» **Текст для чтения**
#####

«Моя политика, – вспоминал Андри, – была основана на том,
чтобы ублажать англоязычный мир Превеном, а Европу и Японию Караяном. А
достижение мое состоит в том, что мне удалось сохранить классику живой и
дееспособной в обстановке, пропитанной поп-музыкой. Ради этого пришлось
отсиживать скучнейшие совещания и пощелкивать пальцами, слушая тамошние шумные
разглагольствования. Однако команда из Караяна и Превена получилась чудесная».
Чудесная настолько, что Эдвард фон Сименс негласно предложил Андри пост
президента DG и «Philips». Андри ответил отказом. Сименс повторил предложение,
увеличив предлагавшуюся сумму. «И каждый раз это позволяло мне улучшить мое
положение в EMI» – смеется Андри, делец до мозга костей.
Если Легг всех своих соперников ненавидел, Андри с легкостью
шел на компромисс. Он позволил DG записать Карло Марию Джулини, «поскольку в
EMI его записи расходились плохо», как позволил записать и Пласидо Доминго,
который построил свою карьеру в мире грамзаписи неразумно, записываясь слишком
во многих фирмах, ни одна из которых не продвигала его так, как «Decca»
Паваротти. Эксклюзивность – вот девиз, под которым вели свои дела серьезные лейблы.
Как правило, двое их высокопоставленных сотрудников встречались за ленчем в
каком-нибудь постыдно дорогом ресторане Лондона или Зальцбурга и, вдоволь
напробовавшись редких вин, приступали, уже за кофе, к торговле талантами.
– Я дам вам Аррау и двух Бренделей, а за это Превен сыграет
с Хайтинком «Рапсодию в стиле блюз», – мог сказать «Philips» EMI – ни дать ни
взять двое мальчишек, обменивающихся на игровой площадке сигаретными
вкладышами.
– Нам нужен Венский фил для превеновского Чайковского, –
отвечала EMI.

#####

Собранные записи данных:
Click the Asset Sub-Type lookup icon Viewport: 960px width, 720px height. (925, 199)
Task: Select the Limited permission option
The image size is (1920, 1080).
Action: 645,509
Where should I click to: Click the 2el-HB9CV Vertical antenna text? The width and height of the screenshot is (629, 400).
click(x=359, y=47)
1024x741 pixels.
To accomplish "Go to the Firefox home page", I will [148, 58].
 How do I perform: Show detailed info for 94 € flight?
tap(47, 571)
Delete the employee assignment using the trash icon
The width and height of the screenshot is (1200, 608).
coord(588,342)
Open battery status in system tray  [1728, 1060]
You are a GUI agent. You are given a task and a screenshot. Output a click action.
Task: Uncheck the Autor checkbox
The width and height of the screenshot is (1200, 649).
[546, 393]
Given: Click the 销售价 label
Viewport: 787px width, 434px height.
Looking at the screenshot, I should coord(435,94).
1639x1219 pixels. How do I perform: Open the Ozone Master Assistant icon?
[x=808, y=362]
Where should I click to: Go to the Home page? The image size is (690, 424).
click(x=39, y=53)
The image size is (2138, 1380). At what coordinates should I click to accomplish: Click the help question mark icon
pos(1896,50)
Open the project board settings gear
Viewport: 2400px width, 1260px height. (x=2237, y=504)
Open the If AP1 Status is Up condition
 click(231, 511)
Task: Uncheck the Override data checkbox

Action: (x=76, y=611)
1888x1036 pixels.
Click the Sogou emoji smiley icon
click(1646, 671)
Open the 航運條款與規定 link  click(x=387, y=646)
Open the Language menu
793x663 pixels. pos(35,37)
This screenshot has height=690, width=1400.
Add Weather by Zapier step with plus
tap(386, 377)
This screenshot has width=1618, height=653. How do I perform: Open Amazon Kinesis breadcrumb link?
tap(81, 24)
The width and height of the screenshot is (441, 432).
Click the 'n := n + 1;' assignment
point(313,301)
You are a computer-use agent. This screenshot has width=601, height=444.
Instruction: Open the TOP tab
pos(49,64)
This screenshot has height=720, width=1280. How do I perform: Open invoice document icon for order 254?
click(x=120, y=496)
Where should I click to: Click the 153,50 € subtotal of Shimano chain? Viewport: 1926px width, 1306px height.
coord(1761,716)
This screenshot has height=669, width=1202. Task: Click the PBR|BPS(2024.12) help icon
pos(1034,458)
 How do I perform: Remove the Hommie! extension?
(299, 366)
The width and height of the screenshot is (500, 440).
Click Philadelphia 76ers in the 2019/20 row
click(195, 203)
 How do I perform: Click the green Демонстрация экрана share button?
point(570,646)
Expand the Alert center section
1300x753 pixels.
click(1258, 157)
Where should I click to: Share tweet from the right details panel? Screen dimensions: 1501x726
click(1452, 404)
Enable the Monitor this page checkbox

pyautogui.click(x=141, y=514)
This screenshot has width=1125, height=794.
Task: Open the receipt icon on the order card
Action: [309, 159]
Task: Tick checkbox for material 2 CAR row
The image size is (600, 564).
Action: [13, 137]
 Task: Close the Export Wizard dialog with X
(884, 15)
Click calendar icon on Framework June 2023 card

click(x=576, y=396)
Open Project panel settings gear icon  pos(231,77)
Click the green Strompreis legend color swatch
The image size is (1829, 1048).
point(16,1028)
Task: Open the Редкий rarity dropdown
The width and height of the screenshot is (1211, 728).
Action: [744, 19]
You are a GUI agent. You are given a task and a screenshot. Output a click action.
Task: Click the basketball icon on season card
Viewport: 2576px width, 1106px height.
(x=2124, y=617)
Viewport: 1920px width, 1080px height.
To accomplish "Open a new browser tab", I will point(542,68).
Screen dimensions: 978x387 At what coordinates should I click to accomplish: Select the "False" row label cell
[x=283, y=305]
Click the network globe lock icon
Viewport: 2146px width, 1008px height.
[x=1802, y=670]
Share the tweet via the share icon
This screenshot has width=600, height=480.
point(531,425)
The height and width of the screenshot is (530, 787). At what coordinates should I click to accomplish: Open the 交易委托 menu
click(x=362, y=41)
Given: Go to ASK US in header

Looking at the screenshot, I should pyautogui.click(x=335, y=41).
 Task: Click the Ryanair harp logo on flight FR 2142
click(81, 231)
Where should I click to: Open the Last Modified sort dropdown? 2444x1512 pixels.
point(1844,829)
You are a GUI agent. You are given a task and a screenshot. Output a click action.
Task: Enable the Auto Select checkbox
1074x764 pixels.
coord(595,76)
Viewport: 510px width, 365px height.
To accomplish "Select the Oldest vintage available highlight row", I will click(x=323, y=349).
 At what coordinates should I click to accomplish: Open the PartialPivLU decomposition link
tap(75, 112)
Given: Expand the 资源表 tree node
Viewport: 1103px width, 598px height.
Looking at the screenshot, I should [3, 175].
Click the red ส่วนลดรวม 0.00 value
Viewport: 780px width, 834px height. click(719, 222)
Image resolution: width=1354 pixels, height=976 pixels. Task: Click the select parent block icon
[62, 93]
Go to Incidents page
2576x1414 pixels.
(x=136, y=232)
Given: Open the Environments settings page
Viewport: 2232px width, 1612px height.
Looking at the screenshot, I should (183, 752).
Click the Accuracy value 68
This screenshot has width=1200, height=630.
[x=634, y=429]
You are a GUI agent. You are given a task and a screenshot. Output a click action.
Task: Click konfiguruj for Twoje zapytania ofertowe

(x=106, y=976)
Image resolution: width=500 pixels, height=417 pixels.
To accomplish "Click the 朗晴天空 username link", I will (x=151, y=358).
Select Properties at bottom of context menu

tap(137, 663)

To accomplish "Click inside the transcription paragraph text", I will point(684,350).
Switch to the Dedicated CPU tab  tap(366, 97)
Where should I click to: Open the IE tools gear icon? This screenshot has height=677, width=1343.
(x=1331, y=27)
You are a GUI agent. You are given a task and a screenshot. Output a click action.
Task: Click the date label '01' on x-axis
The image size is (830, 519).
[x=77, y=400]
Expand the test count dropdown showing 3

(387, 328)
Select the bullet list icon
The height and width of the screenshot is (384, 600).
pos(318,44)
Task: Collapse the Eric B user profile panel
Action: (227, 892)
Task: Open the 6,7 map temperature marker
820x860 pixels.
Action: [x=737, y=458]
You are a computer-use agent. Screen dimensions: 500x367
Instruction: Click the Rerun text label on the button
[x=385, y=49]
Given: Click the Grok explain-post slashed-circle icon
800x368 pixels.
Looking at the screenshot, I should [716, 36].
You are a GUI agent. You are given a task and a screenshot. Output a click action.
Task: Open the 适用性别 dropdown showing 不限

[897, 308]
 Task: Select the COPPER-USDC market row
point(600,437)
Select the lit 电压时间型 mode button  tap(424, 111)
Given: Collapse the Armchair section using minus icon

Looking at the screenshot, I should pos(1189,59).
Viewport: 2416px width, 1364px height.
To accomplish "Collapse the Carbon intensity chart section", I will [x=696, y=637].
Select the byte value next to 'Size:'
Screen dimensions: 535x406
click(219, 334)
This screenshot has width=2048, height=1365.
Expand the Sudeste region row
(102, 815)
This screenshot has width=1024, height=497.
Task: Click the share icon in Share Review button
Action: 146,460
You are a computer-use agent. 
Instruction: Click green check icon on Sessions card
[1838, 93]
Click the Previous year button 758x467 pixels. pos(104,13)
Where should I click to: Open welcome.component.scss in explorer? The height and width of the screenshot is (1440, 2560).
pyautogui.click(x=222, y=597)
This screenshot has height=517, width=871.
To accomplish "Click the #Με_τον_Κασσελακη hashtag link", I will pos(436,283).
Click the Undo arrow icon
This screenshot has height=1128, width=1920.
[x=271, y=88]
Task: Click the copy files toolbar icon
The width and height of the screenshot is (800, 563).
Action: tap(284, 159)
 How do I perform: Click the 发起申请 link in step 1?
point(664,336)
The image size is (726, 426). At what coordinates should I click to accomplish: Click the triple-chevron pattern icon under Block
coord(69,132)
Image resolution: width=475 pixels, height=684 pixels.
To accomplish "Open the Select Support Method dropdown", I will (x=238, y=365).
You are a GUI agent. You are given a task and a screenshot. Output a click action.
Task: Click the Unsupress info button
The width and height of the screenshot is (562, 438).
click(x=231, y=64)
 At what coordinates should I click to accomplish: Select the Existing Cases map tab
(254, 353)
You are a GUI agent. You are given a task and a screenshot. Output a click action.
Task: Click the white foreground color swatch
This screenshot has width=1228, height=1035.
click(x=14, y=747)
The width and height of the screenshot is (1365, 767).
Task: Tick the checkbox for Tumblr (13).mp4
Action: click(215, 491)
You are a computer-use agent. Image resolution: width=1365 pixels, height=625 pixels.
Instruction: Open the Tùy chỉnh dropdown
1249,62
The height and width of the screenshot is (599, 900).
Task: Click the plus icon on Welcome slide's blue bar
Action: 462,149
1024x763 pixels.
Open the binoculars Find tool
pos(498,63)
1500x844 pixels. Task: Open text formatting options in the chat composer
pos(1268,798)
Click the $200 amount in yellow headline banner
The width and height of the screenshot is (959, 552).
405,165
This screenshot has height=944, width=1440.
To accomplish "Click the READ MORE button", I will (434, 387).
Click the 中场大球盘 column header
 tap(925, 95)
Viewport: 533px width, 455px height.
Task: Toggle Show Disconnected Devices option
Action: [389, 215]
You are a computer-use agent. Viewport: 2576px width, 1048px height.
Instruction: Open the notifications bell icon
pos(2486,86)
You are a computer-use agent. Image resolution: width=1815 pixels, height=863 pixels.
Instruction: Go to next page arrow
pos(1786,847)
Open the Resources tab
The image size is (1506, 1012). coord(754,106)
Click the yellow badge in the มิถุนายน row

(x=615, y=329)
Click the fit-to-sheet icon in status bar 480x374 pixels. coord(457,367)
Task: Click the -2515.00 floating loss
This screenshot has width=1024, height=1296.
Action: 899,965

#####

» **Короткое задание 1**
Ответьте на вопросы по фрагменту об Андри и звукозаписывающих фирмах:
(a) Кем, по словам Андри, он ублажал англоязычный мир?
(b) Какой пост Эдвард фон Сименс негласно предложил Андри?
(c) Что названо девизом, под которым вели дела серьезные лейблы?
» **Короткое задание 2**
Продолжите фрагмент об Андри и обмене артистами между лейблами, начав сразу после последней реплики EMI.
Записи здесь не понадобятся.

» **Итоговый ответ 1**
(a) Превеном.
(b) Пост президента DG и «Philips».
(c) Эксклюзивность.

» **Итоговый ответ 2**
– Это непросто, DG уже договорилась с Веной о своем новом
Чайковском. Хотя DG хочет получить от нас Эмми Амелинг, так что я попробую их
уломать. А вы не сняли бы с моих плеч голландского скрипача с концертом Брамса?
– Только если вы возьмете у нас для Дилиуса английского
виолончелиста.
Как ни грубо все это звучало, такие обмены нередко
приносили исполнителям огромную пользу. Солист, дважды потерпевший поражение в
«Philips», получал возможность в третий раз попытать удачи в EMI. Если Ашкенази
(«Decca») стоял на том, что только Превен (EMI) понимает его трактовку
концертов Рахманинова, Миншалл и Андри заключали сделку, доставлявшую радость
обоим исполнителям. Обмены крепили уверенность ведущих лейблов в том, что их музыканты
принадлежат к элите и позволяют защищать потребителей от потока халтуры.
Таланты изыскивались постоянно – в концертных залах, на
репетициях опер, на выпускных концертах консерваторий. Продюсеры приходили с
новыми именами на ежемесячные совещания, а решения принимались на основе
страстной убежденности. «Андри сказал, что мы собираемся записывать итальянские
оперы и должны выбрать между Риккардо Мути и Джеймсом Ливайном, – говорит
продюсер Джон Мордлер. – Меня послали в Вену, послушать, как Мути дирижирует
“Аидой”, – он меня потряс. После этого о Ливайне и разговора не было»[46].
2 декабря 1970 EMI привезла Мути в Англию, чтобы он
продирижировал оркестром «New Philharmonia»[26]
в Кройдоне, непритязательном пригороде Лондона. Оркестранты, знавшие о договоре
на запись, попросили его стать их главным дирижером. Для Мути – угольно-черные
волосы, безупречно сшитый и отглаженный костюм, тридцать с небольшим лет –
Рождество в том году наступило раньше обычного срока. Записав «Реквием»
Керубини, он запечатлел свое мастерское владение «Аидой» в ратуше Уолтемстоу.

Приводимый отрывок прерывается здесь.